• [WHAT YOU WILL DO]
A - Answer these from the post on type erasure in Scala:
(i) Who wrote the post?
(ii) What does the post assume the reader already has?
(iii) In `processThing`, what string is returned for a `Thing` whose value is a `String`?
B - Name every string that the `processThing` function in the post on type erasure in Scala can return.
C - Pick up the post on type erasure in Scala after its last line and write what comes next.

Type Erasure in Scala

Sid Shanker -

I’ve been learning more about Scala’s type system, and last week, I hit some of its limitations. In this post, I’ll be covering an issue called type erasure. If you’re interested in understanding generic types in Scala better, or about how to use reflection, keep reading!

And if you’re seeing a warning along the lines of:

non-variable type argument Int in type pattern Seq[Int] (the underlying
of Seq[Int]) is unchecked since it is eliminated by erasure

definitely keep reading!

Note that this post assumes some knowledge of Scala.

What is Type Erasure?

Let’s say you have the following code:

case class Thing[T](value: T)

def processThing(thing: Thing[_]) = {
  thing match {
    case Thing(value: Int) => "Thing of int"
    case Thing(value: String) => "Thing of string"
    case _ => "Thing of something else"
  }
}

println(processThing(Thing(1)))
println(processThing(Thing("hello")))

• [STORED RECORDS]
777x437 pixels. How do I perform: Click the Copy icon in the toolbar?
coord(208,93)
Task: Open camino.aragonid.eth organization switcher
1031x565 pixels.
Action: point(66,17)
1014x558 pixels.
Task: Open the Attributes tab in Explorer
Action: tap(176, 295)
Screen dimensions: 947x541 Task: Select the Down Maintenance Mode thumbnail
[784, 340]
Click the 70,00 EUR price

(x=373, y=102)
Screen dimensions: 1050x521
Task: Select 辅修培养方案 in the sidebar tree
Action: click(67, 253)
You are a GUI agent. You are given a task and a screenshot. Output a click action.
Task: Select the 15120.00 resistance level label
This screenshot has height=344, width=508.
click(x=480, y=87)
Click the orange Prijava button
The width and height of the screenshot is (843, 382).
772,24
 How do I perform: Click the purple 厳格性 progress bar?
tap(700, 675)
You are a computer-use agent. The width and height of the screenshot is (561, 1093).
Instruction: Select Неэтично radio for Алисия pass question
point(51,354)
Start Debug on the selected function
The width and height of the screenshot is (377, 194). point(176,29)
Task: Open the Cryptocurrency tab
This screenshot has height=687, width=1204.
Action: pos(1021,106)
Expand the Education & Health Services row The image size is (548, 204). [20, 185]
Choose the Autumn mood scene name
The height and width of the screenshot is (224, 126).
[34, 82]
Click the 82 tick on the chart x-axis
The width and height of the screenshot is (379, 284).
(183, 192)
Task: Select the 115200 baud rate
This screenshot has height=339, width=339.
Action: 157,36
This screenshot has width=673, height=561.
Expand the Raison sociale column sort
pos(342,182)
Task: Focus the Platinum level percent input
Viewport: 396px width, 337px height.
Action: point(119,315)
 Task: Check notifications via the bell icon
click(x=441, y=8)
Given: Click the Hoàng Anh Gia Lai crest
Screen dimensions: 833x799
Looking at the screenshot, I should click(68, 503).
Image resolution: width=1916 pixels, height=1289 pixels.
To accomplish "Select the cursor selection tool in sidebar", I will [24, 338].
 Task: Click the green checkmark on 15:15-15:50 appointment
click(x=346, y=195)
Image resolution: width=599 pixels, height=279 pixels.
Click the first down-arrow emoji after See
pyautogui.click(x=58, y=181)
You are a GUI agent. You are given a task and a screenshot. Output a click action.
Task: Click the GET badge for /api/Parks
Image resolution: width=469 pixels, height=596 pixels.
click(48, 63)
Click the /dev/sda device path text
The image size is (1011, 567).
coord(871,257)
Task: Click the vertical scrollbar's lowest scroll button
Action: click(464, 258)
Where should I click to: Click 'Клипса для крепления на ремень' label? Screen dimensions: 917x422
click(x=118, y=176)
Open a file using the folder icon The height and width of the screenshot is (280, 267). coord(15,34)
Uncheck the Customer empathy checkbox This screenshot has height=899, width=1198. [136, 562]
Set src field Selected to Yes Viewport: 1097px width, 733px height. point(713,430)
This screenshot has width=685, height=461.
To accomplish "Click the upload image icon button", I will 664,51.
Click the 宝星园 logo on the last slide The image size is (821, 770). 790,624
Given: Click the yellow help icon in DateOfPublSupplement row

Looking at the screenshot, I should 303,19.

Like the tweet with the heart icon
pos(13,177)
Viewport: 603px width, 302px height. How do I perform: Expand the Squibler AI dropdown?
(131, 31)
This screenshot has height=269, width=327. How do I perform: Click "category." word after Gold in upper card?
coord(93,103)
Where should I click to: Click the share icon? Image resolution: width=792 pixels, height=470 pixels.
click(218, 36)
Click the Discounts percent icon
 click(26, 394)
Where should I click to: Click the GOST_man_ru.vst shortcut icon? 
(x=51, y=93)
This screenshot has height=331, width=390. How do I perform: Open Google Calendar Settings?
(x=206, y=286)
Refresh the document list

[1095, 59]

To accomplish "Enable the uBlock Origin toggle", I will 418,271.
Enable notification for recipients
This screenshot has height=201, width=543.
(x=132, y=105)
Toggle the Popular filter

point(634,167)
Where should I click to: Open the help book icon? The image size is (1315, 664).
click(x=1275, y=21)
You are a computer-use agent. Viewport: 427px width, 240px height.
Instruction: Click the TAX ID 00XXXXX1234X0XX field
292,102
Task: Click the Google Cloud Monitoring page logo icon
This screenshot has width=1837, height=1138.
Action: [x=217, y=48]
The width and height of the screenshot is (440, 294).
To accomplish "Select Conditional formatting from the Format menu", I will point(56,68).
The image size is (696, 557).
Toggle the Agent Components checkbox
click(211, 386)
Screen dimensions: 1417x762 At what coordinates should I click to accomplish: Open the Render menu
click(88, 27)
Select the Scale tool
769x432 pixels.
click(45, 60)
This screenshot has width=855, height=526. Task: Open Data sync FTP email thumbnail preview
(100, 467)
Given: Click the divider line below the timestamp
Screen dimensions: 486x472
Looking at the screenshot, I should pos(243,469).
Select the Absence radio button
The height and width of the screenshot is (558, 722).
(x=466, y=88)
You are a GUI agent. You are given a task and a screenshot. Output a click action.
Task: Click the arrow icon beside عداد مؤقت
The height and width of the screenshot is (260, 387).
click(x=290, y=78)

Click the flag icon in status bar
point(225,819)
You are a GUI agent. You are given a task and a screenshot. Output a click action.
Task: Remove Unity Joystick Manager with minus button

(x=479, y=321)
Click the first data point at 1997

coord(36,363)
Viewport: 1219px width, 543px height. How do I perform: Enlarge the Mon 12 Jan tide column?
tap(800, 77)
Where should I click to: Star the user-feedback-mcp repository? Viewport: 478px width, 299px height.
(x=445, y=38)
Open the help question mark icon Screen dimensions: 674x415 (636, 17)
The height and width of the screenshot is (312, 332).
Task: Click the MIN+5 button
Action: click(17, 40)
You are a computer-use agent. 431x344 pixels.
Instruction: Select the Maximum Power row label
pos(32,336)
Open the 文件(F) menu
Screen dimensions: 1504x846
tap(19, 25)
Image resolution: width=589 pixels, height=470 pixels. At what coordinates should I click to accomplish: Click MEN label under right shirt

• [OUTPUTS BY TASK]
A -
(i) Sid Shanker
(ii) Some knowledge of Scala
(iii) "Thing of string"

B - "Thing of int", "Thing of string", "Thing of something else"

C -
Here, we have a generic class called Thing that contains a single value of some generic type T. We also have a function called processThing that takes a Thing. The _ represents an “existential type”, meaning that you can pass in a Thing of any type into the function. processThing pattern matches on the inner type of Thing, and returns a String depending on the type.

This seems reasonable–it’s not crazy that Scala, when executing this pattern match, could run through each of the cases and for each of the cases check the type of the instance of value, which is known at runtime.

And as you’d expect, this code prints out:

$ sbt run
...
Thing of int
Thing of string

Let’s try something else

We’re going to add another case to our pattern match now:

def processThing(thing: Thing[_]) = {
  thing match {
    case Thing(value: Int) => "Thing of int"
    case Thing(value: String) => "Thing of string"
    case Thing(value: Seq[Int]) => "Thing of Seq[int]"
    case _ => "Thing of something else"
  }
}

Again, this seems pretty reasonable. If we can check the type of the instance to match it against an Int or a String, we should be able to match it against a Seq[Int].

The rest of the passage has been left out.